Today I had lots of fun with middle and high school students at the New Mexico Educators Rising State Conference in Albuquerque, New Mexico.
We did several activities that helped us think about how AI works–it predicts the next token based on its (biased) training data. it doesn’t “know” anything, it fills in the blanks. Here’s what we did:
Images, Bias, and Prompts
We created pictures that represented ourselves using Padlet’s AI image creator. For example, I asked it to create a “Frazzled cat pretending they are a professor standing on a keyboard trying to get through emails” (35 emails in my inbox since last night…) and got this:

We noticed that it gave me a tie (actually, all the picture options it gave me had a tie)–maybe because professors tend to be men.
We also noticed that the more description we could give it, the better the picture we got–something important to think about as we use AI.
Predicting the Next Token
Next, we talked about how Large Language Models work–that they predict the next word (or part of word) based on its training data. It’s training data only represents some people’s perspective and has human biases embedded in it. AI learns from people’s representations of their world, not from experience, so they don’t know anything–as Leon Furze says, “Chatbots don’t make sense. They make words.”
We experimented with a GPT I created that explores what the “five most common next tokens” of a phrase are. We experimented with phrases like “The best food is” and “The capital of New Mexico is” to see how it pulls from what a lot of people think, but not everyone–and how sometimes it’s right, sometimes it’s not.
AI Fills in the Blanks (based on its data)
Next, we did my favorite image game (courtesy of Nicole Oster) where we:
- Ask an LLM for a 1000 word description based on a picture
- Copy the 1000 words
- Start a new chat and paste the 1000 words
- Ask for a new picture based on the 1000 words
Here’s an example:


We did one of the whole group and noticed how AI “fills in the blanks”–it decided that since we were in a conference room, it should add plants and cups of coffee on the tables and a whiteboard on the side–and turn us all into models!
AI is “messed up”: Optical Illusions and Bias
Next, we explored how AI explains (or doesn’t explain) optical illusions based on the work of Punya Mishra (see here).
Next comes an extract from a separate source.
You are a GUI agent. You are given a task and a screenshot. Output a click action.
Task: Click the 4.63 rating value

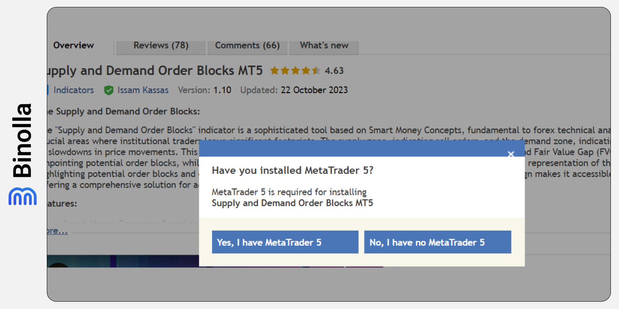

I also explained my bias studies using the example of student music interest and discussed how sensitive these models are to single words.
Summing It All Up: AI Songs
Finally, we wrote three sentences about what we learned today. They were:
“AI is messed up. AI is biased. AI doesn’t know anything.”
We asked ChatGPT for some rap lyrics based on this summary, then created a song (actually it created 2) using suno.com.
Enjoy:
These future educators were smart, creative, and attentive–I am so excited for the next generation of teachers!